Computer freezing on almost full RAM, possibly disk cache problem

The problem I think is somewhat similar to this thread.

It doesn't matter if I have swap enabled or disabled, whenever the real used RAM amount starts going close to maximum and there is almost no space left for disk cache, system becomes totally unresponsive.

Disk is spinning wildly, and sometimes after long waits 10-30 minutes it will unfreeze, and sometimes not (or I run out of patience). Sometimes if I act quickly I can manage to slowly open console and kill some of ram eating applications like browser, and the system unfreezes almost instantly.

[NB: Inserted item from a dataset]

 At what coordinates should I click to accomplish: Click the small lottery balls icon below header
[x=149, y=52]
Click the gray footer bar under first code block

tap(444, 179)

Because of this problem I almost never see anything in the swap, only sometimes there are some few MB there, and then soon after this problem appears. My not so educated guess would be that it is connected somehow to the disk cache being too greedy, or memory management too lenient, so when the memory is needed it is not freed quickly enough and starves the system.

Problem can be achieved really fast if working with large files (500MB+) which are loaded in disk cache and apparently afterwards system is unable to unload them fast enough.

Any help or Ideas will be greatly appreciated.

For now I have to live in constant fear, when doing something computer can just freeze and I usually have to restart It, if it is really running out of ram I would much more like it to just kill some of userspace applications, like browser (preferably if I could somehow mark which to kill first)

Although the mystery is why doesn't swap save me in this situation.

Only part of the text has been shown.